Migraines may be preceded by warning symptoms (prodrome) that may include depression, irritability, restlessness, loss of appetite, and a characteristic "aura"-usually a visual disturbance such as flashing lights or a localized area of blindness that follows the appearance of brilliantly colored shimmering lights. Migraines often involve nausea, vomiting, or sensitivity to sound or light. The most common drugs prescribed for acute migraine symptoms are sumatriptan (Imitrex®), dihydroergotamine (DHE®), and ergotamine-caffeine (Cafergot®). Many different drugs have been prescribed for migraine prevention, most commonly propranolol (Inderal®), verapamil (Calan®, Isoptin®), and amitriptyline (Amitril®, Elavil®).

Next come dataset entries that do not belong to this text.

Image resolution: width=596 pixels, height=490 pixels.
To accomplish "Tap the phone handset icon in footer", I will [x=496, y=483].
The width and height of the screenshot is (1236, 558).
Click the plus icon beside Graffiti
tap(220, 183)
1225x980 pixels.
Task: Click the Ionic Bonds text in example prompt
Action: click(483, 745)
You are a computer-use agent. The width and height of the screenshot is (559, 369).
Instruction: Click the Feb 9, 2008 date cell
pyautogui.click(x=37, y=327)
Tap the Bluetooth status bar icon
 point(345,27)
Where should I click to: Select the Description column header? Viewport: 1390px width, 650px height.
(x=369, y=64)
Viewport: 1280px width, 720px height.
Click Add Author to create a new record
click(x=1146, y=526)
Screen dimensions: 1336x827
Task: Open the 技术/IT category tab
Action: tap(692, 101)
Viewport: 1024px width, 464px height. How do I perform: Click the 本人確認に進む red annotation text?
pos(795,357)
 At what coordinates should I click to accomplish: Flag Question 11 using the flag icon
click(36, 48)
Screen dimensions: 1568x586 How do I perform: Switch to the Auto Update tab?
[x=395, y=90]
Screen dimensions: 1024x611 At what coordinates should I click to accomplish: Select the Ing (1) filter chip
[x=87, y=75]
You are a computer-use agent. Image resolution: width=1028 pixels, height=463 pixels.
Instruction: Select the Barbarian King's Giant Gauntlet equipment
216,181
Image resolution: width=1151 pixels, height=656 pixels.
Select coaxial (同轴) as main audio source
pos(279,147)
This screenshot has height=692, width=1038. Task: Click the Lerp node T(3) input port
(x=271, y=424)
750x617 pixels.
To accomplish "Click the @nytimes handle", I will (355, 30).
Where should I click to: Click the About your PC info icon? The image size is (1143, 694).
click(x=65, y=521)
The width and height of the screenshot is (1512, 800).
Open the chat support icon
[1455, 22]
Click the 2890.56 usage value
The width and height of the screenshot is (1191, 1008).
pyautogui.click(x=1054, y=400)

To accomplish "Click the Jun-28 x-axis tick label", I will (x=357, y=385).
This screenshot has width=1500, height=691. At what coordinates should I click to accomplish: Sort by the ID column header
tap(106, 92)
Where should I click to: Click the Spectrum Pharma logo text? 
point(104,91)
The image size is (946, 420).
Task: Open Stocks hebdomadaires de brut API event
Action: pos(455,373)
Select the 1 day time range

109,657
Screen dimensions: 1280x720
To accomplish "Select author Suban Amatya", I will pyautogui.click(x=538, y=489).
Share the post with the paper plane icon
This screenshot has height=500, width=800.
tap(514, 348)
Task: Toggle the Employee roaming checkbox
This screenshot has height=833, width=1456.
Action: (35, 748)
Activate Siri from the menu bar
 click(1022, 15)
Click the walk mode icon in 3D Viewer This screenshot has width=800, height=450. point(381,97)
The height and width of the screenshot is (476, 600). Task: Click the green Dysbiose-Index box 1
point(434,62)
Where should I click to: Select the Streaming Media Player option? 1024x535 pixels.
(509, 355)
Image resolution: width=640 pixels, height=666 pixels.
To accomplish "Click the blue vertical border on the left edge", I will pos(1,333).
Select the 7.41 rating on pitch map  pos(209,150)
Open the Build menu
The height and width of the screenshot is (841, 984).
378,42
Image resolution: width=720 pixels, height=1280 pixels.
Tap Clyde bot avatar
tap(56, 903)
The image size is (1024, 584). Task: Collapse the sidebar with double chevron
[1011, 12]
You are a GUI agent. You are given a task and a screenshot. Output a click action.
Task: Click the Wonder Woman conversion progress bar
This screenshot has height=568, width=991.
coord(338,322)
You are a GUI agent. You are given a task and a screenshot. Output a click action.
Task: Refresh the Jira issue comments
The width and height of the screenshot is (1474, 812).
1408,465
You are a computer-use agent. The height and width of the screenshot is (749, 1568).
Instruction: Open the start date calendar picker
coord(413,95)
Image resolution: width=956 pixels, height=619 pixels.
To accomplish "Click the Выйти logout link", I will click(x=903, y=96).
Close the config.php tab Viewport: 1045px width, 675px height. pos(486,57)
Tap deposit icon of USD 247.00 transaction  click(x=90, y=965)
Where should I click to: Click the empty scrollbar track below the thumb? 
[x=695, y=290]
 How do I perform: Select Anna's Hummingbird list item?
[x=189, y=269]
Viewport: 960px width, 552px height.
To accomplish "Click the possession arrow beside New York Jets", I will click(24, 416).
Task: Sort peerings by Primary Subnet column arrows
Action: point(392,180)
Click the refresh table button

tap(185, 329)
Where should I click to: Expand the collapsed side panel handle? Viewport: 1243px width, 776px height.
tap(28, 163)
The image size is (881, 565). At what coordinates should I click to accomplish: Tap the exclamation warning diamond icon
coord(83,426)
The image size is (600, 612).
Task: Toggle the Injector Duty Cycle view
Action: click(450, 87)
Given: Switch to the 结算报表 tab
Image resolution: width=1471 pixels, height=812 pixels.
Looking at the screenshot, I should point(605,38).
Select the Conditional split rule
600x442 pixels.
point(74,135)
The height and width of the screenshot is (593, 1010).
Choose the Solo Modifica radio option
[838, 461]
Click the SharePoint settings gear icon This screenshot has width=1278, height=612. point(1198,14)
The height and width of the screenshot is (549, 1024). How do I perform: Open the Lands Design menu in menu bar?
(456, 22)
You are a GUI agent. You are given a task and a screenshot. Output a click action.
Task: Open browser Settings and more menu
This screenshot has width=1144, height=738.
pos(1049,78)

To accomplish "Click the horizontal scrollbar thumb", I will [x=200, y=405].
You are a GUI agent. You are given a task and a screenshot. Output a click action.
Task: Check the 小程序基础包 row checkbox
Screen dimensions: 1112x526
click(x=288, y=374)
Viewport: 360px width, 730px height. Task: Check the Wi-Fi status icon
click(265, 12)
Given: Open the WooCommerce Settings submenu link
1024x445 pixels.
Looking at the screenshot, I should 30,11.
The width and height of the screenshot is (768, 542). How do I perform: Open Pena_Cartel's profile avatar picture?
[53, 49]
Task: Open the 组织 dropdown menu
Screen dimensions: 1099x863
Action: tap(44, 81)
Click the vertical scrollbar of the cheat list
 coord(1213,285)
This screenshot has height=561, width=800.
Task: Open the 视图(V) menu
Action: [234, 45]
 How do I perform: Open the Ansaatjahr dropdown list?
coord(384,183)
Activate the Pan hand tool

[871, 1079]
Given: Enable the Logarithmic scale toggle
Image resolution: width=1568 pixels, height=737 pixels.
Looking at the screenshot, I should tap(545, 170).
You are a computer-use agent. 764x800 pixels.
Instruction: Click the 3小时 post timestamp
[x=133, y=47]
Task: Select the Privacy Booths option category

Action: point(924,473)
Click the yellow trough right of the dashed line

The connection between diet and migraine headache is well established. Migraines can be triggered by food sensitivities and may be relieved by identifying and avoiding the problem foods. For some sufferers, improvement in the frequency and/or severity of migraines can result from dietary changes designed to control the blood sugar, such as strict avoidance of refined carbohydrates, caffeine, and alcohol, and eating small, frequent meals (such as six times per day). Some people who suffer from migraines also react to salt, and others have been reported to improve after removing all cows' milk protein from their diet. In addition, some migraine sufferers have an impaired capacity to break down tyramine, a substance found in many foods that is known to trigger migraines in some people. Ingestion of the artificial sweetener, aspartame, has also been reported to trigger migraines in a small proportion of people.
Compared with healthy people, people with migraines have been found to have lower blood and brain levels of magnesium. Preliminary research has shown that supplementing with magnesium (between 200 and 600 mg per day) reduced the frequency of migraines. Intravenous magnesium has been reported to produce marked and sometimes complete symptom relief during acute migraines, usually within 15 minutes or less. Vitamin B2 (400 mg per day) has also been shown to decrease the severity and duration of migraines.
Authorities believe the cause of migraine headaches is related to abnormal serotonin function in blood vessels. The amino acid 5-HTP (which is converted by the body into serotonin) may affect this abnormality. In most, though not all, studies, supplementing with 5-HTP (from 200 to 600 mg per day) reduced the frequency, severity, and duration of migraines.
The most frequently used herb for the long-term prevention of migraines is feverfew. Studies suggest that taking standardized feverfew leaf extracts that supply a minimum of 250 mcg of parthenolide per day is most effective. Results may not be evident for at least four to six weeks. Although there has been recent debate about the relevance of parthenolide as an active constituent, it is best to use standardized extracts of feverfew until research proves otherwise.